You can take this a step further and track these instances for retroactive
pattern recognition and naming. Sometimes your unconscious reasons can only be
named after years of subsequent life experience. Both reasons and names may be
unique to you or your cohorts, which is why the all-encompassing term
'procrastination' is less than helpful.

------
vinceguidry
I keep important things in mind and let the world remind me whenever I've
missed anything.

I have two tools I use when this becomes unmanageable. I'll get out a pad of
paper and a pen when the number of important open loops (things I can't just
let go and let the world remind me of) exceeds the ability of my brain to
focus on. I've had to seriously do this twice in the last two years. Open
loops go one to a line, and get crossed off when they stop being open, i.e. I
can leave them alone and the world will tell me when they become important
again.

Second I can open up a project file. I'll start with a collection of ideas
which will accrete until I'm ready to start a git repo, define some
dependencies, flesh out the ideas in code. Since I started doing this, my
reliance on the first tool has diminished.

------
agf
Trello + Google Calendar is a big improvement over my previous, ad-hoc system.

For years, I used: \- Google Calendar for timed events \- Starred Messages in
Gmail for things I'd need to reference \- Drafts in Gmail for things that
needed replies \- a flat text file for misc things / things that didn't
involve interation with others so didn't have emails.

The main problem with that system is that it doesn't really help with
prioritization. Even things that have a date / time and go into my calendar, I
needed some additional note about if they required preparation ahead of time.
The text file would also regularly become cluttered with ideas I didn't have
time to follow up on, that had to periodically be moved to a separate file.

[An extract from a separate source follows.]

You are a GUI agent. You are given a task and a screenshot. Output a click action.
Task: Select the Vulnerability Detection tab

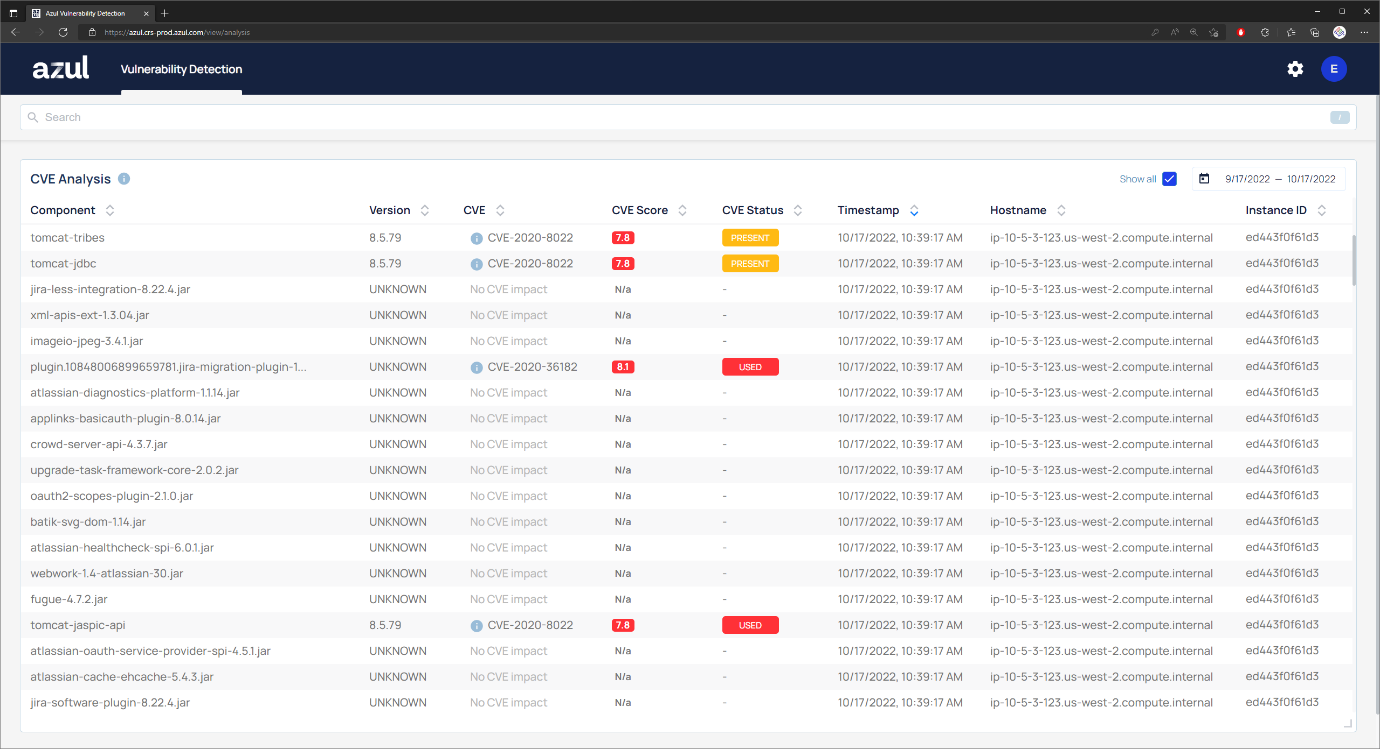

Trello supports: \- Custom categories / prioritization levels \- Dates & Times
\- Checklists \- Easy movement between phone + laptop \- A separate category
for "long term", un-prioritized cards.

It is also perfectly functional at the free level if you don't want to pay.

So while I still star messages in Gmail if they're short-term and need to be
referenced frequently, and I still use a calendar for timed events (Sunrise.am
now instead of the Google Calendar interface), I've moved everything else into
Trello. It also helps that I used the same two tools at work now -- I don't
have to transition between two different sets of tools every day.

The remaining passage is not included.